La réponse est assez simple: il y a eut une bulle industrielle entre 1892 et 1971 (surtout entre 1944 et 1971) et cette bulle a explosé en 71. Le chômage de masse n'est qu'une conséquence de ce cataclysme économique.

La bulle industrielle avait trois sources principales:
1) L'isolement artificiel du marché français par rapport aux flux mondiaux des biens. Cela n'avait rien de bien extraordinaire au XXe siècle car la majorité des pays occidentaux avaient mis en place des barrières douanières et tarifaires importantes.
2) La politique de sur-investissement du gouvernement français au cours des années 50 et 60 qui, en faisant tourner la planche à billet et en finançant à des taux anormalement bas le développement industriel du pays, a mis la France dans un état de surchauffe industriel qu'aucune force du marché ne permettait de légitimer. Cette politique n'a été rendue possible que grâce aux politique de "répression financière" (contrôle des changes, emprunts forcés) décidé par Bretton Woods.
3) Le dollars fort — une décision avant tout politique — permettait d'exporter des produits industriels aux Etats-Unis dans des proportions énormes jusqu'à 1971.

Les industriels français se sont donc retrouvé de 1944 à 1971 devant deux demandes artificiellement forte: le marché domestique (protégé et gonflé par la demande publique) et le marché américain. En quelques années, la part de la main d'œuvre française engagée dans l'industrie est passée en gros de 30% à 50%, en quelque sorte la France a eut sa révolution industrielle en 1945.

Les conséquences de cette bulle furent terribles et peuvent être divisés en trois groupes:
1) Misallocation des capitaux, en pratique privant complètement les secteurs naturellement avantagés en France de financement.
2) Misallocation de la main d'œuvre et des savoir-faire, amenant à une crise sociale terrible dans les années 70-80.
3) Biais important des politiques publiques qui se retrouve en porte à faux une fois que la bulle a explosé.

Pour donner un exemple de ces misallocations, on peut parler de la Régie Renault. En clair, la France n'a aucun avantage dans la production d'automobiles moyenne gamme. L'énergie et les métaux sont plus chers qu'en Allemagne et la main d'œuvre est plus chère qu'en Italie ou en Espagne. En gros, la France est parfaitement placée pour construire des modèles de luxe, mais des modèles où le prix est le principal critère discriminant, non. Pourtant, l'injection des fonds publics dans l'entreprise, les aides à la consommation et les autres mesures destinées à aider les entreprises de construction automobiles ont eut pour effet de créer un véritable monstre économique employant une proportion allucinante de la main d’œuvre française.

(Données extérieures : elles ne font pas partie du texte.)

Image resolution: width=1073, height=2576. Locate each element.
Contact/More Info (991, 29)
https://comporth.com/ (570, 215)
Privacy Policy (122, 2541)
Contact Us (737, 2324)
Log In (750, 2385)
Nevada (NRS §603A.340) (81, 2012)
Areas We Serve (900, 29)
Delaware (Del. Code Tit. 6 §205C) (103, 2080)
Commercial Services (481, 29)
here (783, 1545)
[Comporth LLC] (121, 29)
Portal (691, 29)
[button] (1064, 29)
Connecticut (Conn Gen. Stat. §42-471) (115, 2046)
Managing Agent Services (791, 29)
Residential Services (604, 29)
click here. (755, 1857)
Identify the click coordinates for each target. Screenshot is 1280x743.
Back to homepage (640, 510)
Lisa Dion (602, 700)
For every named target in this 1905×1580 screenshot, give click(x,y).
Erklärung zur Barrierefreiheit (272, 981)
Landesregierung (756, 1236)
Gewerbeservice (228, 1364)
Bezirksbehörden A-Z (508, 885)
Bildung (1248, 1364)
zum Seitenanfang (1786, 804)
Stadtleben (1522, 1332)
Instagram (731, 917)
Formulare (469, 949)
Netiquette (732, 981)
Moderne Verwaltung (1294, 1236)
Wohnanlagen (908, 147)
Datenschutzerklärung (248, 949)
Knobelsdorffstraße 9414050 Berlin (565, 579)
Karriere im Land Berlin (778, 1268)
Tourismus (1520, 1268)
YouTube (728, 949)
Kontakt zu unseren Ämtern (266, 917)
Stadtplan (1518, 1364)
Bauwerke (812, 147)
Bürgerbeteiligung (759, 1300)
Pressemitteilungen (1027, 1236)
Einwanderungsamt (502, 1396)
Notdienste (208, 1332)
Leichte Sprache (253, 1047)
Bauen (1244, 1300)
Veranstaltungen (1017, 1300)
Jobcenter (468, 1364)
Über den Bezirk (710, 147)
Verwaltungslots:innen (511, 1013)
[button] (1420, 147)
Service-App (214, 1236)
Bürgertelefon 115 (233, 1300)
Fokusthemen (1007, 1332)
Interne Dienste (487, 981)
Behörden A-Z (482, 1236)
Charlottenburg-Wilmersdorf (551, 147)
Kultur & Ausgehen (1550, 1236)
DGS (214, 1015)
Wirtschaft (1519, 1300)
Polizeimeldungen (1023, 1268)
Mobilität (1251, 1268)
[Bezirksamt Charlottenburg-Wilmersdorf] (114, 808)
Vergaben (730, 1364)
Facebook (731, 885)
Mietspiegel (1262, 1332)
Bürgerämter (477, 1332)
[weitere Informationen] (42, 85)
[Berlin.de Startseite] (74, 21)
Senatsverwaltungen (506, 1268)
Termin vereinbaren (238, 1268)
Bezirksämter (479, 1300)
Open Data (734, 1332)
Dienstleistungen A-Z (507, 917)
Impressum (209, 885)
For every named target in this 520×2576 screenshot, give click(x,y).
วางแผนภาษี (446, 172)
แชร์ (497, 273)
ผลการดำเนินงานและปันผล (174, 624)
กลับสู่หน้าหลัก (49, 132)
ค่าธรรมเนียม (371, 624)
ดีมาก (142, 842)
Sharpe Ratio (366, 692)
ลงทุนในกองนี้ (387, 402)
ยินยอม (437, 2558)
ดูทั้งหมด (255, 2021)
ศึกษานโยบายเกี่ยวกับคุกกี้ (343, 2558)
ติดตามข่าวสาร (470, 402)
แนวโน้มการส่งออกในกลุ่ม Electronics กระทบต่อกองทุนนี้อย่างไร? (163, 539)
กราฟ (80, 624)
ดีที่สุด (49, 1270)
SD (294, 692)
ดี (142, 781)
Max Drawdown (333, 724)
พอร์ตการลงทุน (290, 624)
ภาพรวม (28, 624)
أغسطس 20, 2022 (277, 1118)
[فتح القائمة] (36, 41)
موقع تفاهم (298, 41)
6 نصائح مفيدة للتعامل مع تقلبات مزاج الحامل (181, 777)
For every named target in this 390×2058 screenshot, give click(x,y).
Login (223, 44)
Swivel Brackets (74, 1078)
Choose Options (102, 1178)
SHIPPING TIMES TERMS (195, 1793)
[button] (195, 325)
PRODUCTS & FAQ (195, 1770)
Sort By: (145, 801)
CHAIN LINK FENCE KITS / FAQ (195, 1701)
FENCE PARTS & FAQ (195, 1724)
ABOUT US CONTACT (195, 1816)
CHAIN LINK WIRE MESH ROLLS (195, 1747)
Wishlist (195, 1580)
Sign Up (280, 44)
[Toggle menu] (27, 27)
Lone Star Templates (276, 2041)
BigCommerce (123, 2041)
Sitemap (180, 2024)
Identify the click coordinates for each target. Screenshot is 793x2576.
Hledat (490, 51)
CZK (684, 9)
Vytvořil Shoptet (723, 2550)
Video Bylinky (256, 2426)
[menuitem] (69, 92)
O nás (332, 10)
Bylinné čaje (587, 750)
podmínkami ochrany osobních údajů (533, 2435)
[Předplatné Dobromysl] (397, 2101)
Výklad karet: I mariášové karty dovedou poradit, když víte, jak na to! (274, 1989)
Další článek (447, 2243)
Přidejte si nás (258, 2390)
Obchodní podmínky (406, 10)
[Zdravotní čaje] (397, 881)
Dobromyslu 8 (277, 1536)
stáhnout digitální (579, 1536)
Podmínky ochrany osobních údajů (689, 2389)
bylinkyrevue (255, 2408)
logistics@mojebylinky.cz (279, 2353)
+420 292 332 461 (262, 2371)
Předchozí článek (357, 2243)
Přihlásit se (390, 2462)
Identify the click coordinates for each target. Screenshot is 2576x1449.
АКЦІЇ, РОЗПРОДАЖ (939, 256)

Les problèmes associés avec cette politique pourraient faire l'objet d'une liste sans fin. J'en retiendrais deux. La première est la politique migratoire de la france qui a commencer à demander des ouvriers non qualifiés à ses anciennes colonies pour faire face à la demande. Evidemment, une fois la bulle explosée qui s'est retrouvé sans boulot? Une statistique qui m'amuse toujours signale que le nombre d'emplois qualifiés dans l'industrie française n'a pas diminué depuis 1970 alors que le nombre d'emplois non-qualifié a été divisé par cinq... Deuxième exemple: la politique énergétique. L'industrie est une grosse consommatrice d'électricité. Sans la politique de développement industriel des années 50-60, personne n'aurait probablement eu l'idée de faire des centrales nucléaires, il n'y aurait pas eu Areva et il n'y aurait pas eu les licenciements massifs du secteur.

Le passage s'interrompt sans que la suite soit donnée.